Bucardo, using triggers and
BDR, using row-based replication that we discussed here).
- (Paper) Understanding Replication in Databases and Distributed Systems
This paper compares the replication techniques discussed in the distributed systems and databases literatures. It first describes an abstract model and then examines how that applies to synchronous/asynchronous replication (that is called lazy/eager replication in the paper), and in a single-leader/leaderless setup (that is calls active/passive for distributed systems and primary-copy/update- everywhere for databases).
- (Paper) Dynamo: Amazon’s Highly Available Key-value Store
Dynamo is the key value data storage created by Amazon that popularized the idea of leaderless databases. This is the paper that explains (at least superficially) how it works. It’s interesting to see how they handle conflicts (letting the clients resolve them) and also use some techniques not explored in this post, like sloppy quorums (as opposed to strict quorums) and hinted handoff to achieve more availability. The paper is 10 years old already and I’m sure a few things changed, but it’s an interesting read anyway.
- (Paper) A Critique of the CAP Theorem
This paper explains why the CAP theorem is not always the best tool to use when reasoning about distributed systems. The author explains the problems he sees with the CAP definitions (or lack of definitions, in some cases). For example, consistency in CAP means a very specific kind of consistency (linearizability), but there’s a whole spectrum of different consistency guarantees that are ignored.
- (Paper) Replicated Data Consistency Explained Through Baseball
This paper describes six consistency guarantees and tries to define how each participant (scorekeeper, umpire, etc.) in a baseball game would require a different guarantee. What I think is interesting in this paper is that it shows that every consistency model can be useful depending on the situation, sometimes it’s fine to live with eventual consistency, and sometimes you need stronger guarantees (e.g. read-your-writes, described above).
- (Paper) How VoltDB does Transactions
There is a section in this paper that explains specifically how
VoltDBhandles replication. It’s interesting to see a relatively new database using a kind of statement-based replication, and how they enforce determinism to avoid data inconsistencies.
- (Research report) Notes on Distributed Databases
This research report from 79 (!) covers a lot of different topics, but the first chapter is dedicated to replication. It’s amazing to see how little the problems that we face have changed, as the network constraints are still the same.
- (Article) Eventually Consistent
This article, by Amazon’s CTO Werner Vogels, is a very good introduction to what it means to be eventually consistency. He talks about the trade-offs that need to be made in order to achieve high availability in large scale systems (like the ones Amazon operates).

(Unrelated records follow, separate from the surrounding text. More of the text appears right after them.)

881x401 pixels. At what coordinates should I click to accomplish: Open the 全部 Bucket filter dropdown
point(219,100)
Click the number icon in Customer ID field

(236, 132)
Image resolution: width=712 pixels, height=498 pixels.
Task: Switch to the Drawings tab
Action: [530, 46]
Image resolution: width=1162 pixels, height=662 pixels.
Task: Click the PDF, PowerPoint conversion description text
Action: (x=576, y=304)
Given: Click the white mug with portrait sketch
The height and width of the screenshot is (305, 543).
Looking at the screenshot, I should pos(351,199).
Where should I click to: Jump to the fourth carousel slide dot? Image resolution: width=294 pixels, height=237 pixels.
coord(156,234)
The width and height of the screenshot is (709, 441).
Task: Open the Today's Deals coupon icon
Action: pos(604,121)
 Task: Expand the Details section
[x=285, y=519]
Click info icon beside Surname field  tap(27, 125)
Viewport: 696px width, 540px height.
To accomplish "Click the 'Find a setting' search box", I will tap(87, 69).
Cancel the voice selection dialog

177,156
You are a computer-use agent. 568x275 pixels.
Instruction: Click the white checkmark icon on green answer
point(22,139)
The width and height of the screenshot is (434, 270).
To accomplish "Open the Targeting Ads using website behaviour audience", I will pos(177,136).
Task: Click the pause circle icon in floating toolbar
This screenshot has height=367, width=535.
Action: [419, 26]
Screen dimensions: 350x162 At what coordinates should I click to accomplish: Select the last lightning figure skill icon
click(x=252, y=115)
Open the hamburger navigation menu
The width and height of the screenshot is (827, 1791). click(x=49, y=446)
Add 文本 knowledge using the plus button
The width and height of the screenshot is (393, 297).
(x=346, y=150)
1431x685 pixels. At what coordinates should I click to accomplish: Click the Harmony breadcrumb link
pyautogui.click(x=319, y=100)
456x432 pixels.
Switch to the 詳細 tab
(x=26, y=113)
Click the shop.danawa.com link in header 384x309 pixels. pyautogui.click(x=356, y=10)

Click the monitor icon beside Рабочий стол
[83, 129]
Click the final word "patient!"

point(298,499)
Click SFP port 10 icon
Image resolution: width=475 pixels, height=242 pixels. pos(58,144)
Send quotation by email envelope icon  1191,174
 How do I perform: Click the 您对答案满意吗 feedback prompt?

- (Article) Clocks and Synchronization
This article explains why physical clocks are not reliable.The summary is: When building a distributed system, do not take it for granted that you can simply trust the clock on the machine that is executing your code.
- (Article) CAP Twelve Years Later: How the “Rules” Have Changed
This is an article written by Eric Brewer, the guy that first presented the CAP theorem in 2000, so it’s interesting to see what the author has to say 12 years later. Although the theorem can be useful to make us think about the trade-offs in a particular design decision, it can also be misleading in some cases.
- (Documentation) Berkeley DB Read-Your-Writes Consistency
This section of the documentation explains how
Berkeleyachieves Read-Your-Writes consistency, using the commit token technique that we discussed here.
- (Documentation) VoltDB Database Replication
This section of the documentation is dedicated to explain how VoltDB handles replication. It explains the two options available: single and multi-master (that they call one-way and two-way replication, respectively).